Return each line in the records below that includes "Sort".

-- Information supplied follows --

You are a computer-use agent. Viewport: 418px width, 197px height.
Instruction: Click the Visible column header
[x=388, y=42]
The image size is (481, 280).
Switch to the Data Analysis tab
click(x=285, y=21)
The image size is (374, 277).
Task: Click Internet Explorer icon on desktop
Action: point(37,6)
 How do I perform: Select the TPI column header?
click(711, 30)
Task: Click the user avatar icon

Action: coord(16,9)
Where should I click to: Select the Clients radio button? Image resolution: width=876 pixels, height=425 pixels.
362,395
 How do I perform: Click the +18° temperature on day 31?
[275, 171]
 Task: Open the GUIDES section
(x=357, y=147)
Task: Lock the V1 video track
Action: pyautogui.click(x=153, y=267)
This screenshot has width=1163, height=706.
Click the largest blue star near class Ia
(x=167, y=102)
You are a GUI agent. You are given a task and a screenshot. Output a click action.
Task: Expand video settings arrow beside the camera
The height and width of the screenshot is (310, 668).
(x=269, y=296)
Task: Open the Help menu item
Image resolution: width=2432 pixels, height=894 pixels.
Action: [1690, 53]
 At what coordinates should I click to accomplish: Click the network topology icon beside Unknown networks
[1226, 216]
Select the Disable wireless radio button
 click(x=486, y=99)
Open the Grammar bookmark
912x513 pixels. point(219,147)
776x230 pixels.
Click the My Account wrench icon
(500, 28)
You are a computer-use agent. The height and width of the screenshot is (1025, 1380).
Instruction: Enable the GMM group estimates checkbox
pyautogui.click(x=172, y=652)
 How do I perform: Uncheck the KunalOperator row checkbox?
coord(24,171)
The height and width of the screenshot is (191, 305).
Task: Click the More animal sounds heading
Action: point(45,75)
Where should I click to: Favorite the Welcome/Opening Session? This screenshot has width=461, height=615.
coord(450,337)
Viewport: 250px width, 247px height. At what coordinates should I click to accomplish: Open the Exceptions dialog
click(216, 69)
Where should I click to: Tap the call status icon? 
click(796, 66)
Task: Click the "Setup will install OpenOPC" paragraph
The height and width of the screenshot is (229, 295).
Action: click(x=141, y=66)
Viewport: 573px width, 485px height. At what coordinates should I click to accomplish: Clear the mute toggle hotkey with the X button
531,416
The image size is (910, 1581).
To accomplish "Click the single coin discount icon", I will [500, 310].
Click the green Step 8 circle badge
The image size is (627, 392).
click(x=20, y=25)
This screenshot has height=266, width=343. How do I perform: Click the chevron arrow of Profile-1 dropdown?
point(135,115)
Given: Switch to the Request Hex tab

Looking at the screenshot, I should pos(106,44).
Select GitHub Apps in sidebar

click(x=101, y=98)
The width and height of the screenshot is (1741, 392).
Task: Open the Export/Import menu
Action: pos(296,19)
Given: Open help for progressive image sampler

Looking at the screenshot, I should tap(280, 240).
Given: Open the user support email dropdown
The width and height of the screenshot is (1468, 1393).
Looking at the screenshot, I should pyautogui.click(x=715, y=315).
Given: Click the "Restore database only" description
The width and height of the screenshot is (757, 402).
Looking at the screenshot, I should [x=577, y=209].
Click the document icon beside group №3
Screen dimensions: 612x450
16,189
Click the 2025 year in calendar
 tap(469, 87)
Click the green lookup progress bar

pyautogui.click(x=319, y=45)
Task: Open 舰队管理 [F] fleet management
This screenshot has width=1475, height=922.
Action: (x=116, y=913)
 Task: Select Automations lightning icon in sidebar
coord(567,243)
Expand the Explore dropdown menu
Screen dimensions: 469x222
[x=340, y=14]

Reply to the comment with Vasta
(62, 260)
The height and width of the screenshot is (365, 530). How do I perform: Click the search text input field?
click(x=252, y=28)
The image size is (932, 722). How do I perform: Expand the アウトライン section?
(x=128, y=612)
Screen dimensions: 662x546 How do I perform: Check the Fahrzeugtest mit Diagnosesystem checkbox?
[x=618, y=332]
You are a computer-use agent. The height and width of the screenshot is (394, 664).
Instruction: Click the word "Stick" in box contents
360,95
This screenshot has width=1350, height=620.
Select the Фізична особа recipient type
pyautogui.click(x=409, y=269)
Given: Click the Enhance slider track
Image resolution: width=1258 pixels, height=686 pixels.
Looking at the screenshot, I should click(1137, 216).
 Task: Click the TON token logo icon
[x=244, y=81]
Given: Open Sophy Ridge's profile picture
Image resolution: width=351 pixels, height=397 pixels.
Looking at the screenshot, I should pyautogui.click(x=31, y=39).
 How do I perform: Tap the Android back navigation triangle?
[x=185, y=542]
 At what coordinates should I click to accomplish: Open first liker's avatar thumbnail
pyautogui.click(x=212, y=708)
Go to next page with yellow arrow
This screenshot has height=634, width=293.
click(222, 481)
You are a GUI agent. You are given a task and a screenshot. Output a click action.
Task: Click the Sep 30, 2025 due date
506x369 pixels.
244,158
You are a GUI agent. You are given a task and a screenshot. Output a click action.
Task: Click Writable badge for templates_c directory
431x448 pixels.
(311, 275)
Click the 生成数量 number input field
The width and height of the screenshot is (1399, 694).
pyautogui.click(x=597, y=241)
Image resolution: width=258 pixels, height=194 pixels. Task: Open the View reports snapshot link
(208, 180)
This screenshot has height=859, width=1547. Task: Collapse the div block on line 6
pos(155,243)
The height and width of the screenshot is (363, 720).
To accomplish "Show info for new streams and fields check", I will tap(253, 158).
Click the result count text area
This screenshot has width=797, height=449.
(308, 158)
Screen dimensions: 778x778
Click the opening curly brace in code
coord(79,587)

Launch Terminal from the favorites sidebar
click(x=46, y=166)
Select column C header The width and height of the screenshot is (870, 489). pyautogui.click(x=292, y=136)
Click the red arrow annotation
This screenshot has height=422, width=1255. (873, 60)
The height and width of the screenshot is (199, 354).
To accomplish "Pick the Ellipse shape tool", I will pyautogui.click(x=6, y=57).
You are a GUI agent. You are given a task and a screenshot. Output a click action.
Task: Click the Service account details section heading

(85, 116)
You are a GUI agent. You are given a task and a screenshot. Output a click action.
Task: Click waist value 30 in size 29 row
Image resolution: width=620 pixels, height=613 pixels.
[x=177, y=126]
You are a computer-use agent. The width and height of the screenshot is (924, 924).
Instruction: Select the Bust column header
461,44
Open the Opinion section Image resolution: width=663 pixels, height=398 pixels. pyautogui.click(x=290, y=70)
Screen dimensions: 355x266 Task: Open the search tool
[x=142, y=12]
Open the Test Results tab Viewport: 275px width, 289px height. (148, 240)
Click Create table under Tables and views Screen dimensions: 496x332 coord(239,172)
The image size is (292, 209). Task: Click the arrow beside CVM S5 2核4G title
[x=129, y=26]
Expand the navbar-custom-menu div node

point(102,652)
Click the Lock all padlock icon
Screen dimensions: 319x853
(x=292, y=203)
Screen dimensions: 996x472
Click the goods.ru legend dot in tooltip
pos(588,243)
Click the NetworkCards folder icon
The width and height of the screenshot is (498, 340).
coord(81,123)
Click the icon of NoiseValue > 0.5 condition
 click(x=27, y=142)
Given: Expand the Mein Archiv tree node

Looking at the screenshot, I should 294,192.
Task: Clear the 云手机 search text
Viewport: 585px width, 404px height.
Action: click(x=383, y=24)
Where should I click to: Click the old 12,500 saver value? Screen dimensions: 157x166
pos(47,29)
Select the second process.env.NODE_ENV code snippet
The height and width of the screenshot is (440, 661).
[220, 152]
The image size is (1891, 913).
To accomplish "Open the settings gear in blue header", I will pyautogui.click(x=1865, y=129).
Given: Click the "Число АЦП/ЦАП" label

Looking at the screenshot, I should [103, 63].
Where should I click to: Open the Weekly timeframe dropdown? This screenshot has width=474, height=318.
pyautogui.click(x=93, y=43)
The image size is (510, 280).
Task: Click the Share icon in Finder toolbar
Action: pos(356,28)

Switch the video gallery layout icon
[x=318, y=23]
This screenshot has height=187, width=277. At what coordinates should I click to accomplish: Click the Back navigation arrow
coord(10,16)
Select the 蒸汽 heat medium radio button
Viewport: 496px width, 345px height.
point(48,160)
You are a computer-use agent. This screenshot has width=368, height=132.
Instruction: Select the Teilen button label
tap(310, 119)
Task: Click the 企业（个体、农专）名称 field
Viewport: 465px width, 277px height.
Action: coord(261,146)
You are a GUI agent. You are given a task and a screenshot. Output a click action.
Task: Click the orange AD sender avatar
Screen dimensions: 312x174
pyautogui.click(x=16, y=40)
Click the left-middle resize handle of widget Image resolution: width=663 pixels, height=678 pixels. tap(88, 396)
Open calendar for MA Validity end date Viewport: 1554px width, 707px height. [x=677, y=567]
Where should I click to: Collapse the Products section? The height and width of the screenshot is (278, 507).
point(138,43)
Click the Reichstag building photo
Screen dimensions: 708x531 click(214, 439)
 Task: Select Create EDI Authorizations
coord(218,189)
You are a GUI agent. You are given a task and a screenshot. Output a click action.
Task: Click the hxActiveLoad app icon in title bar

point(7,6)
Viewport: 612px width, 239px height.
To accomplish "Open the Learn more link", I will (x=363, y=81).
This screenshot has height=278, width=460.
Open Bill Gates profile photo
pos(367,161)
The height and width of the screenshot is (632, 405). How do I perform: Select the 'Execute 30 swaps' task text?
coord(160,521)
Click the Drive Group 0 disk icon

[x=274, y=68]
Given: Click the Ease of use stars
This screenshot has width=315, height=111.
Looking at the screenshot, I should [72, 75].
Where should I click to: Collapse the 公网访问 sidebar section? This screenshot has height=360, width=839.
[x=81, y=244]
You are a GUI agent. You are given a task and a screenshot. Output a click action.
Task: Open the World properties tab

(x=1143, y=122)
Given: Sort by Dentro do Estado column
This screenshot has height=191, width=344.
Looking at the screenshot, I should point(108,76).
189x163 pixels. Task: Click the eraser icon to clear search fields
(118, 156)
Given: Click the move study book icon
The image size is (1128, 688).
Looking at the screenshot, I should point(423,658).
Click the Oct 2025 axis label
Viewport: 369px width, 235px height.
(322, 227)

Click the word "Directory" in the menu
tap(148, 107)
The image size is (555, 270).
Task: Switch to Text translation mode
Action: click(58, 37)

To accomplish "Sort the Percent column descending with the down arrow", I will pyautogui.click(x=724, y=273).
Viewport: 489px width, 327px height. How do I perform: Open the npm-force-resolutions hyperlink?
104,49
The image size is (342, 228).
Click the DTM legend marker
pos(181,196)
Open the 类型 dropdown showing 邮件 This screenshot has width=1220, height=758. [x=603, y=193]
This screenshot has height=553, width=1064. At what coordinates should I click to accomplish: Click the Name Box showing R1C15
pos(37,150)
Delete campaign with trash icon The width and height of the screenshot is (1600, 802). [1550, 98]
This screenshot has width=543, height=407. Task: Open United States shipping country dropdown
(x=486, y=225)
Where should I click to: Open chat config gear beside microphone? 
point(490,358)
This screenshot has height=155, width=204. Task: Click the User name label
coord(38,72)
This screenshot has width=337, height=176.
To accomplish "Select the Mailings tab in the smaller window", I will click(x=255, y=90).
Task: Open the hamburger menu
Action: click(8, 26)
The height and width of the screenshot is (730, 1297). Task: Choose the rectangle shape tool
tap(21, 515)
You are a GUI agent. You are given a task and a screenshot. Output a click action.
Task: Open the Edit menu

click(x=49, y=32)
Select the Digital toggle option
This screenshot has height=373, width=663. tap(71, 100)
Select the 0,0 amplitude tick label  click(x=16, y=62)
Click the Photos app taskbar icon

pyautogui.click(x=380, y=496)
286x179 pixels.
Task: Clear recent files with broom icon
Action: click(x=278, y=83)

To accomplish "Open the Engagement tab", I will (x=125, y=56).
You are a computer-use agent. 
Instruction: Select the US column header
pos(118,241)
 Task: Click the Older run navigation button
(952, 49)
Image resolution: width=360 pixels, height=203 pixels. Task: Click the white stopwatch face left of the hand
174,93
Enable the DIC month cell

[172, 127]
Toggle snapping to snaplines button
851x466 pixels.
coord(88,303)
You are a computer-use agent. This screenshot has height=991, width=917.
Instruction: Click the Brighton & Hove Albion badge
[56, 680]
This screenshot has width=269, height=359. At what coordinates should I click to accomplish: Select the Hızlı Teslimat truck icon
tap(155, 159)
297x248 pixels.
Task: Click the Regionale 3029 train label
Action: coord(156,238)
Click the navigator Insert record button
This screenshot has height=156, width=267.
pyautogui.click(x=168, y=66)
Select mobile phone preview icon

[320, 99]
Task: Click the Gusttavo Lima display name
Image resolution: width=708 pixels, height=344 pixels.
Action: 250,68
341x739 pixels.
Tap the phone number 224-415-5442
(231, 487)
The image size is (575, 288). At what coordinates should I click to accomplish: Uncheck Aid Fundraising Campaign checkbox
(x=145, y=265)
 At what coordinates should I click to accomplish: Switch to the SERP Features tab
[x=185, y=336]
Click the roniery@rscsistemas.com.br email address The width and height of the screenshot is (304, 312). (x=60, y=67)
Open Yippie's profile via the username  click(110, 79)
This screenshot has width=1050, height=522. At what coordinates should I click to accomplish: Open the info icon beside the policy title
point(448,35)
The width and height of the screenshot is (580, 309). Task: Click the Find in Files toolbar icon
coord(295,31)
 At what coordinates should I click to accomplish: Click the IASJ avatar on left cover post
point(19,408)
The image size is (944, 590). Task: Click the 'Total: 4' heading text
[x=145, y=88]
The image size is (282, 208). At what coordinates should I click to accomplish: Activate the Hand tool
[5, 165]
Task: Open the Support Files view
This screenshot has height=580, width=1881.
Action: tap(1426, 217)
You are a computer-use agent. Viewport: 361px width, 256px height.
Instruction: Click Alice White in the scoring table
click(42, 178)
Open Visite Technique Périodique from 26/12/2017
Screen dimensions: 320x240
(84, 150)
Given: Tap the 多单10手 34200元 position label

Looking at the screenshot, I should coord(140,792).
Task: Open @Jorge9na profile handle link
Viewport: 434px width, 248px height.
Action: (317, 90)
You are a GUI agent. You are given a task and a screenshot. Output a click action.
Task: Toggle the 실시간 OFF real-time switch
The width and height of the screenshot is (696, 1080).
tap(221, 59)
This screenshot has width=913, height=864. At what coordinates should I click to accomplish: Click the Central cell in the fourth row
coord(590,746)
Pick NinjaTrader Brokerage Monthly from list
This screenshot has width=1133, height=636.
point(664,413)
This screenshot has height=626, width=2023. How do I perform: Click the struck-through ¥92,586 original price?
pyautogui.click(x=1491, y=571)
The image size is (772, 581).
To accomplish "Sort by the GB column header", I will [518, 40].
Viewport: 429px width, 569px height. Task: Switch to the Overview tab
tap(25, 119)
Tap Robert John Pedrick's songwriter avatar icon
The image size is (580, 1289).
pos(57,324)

-- Information supplied concluded --

#### Exercise output:
Given: Sort by Dentro do Estado column
To accomplish "Sort the Percent column descending with the down arrow", I will pyautogui.click(x=724, y=273).
To accomplish "Sort by the GB column header", I will [518, 40].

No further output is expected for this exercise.